Provided records:
***

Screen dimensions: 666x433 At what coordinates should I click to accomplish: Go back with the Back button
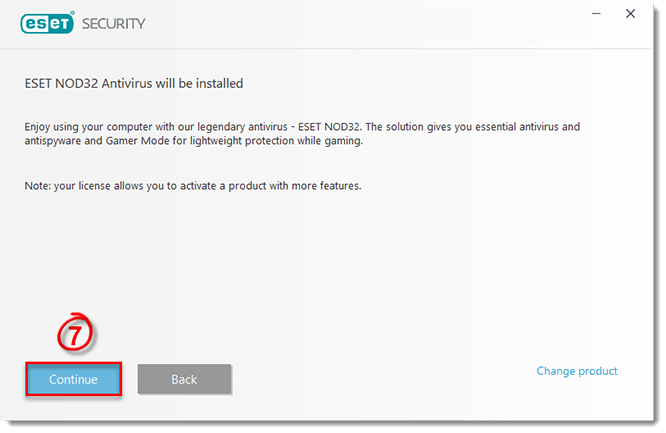coord(184,379)
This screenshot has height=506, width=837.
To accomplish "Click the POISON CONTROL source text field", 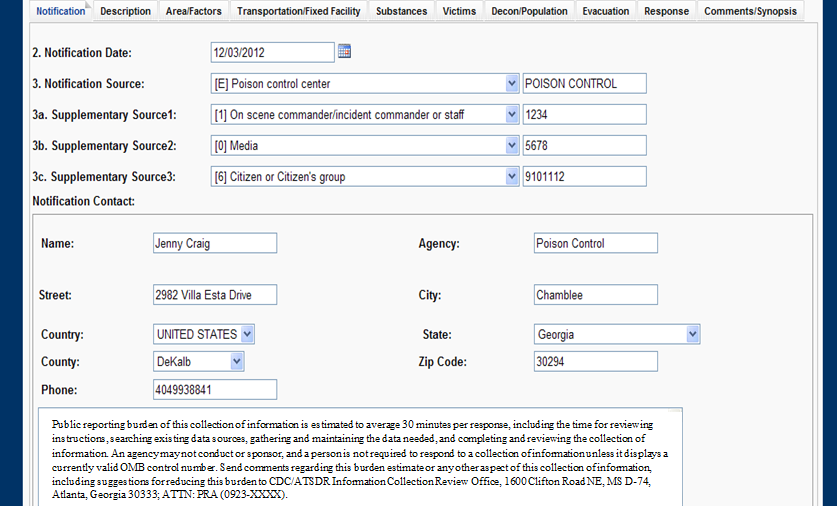I will (x=584, y=84).
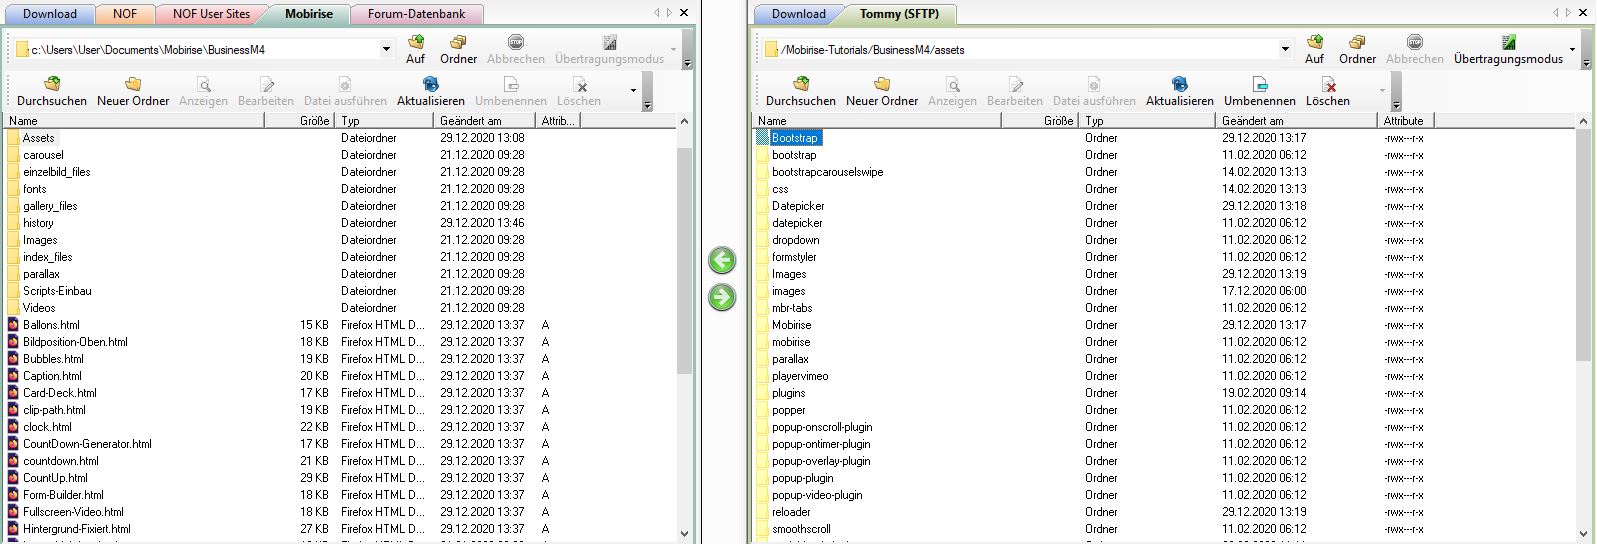Click Neuer Ordner in the remote pane
The height and width of the screenshot is (544, 1597).
tap(881, 91)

***

Request: Report each line in the entries above that includes the word "width".

Response:
This screenshot has height=506, width=837.
The height and width of the screenshot is (544, 1597).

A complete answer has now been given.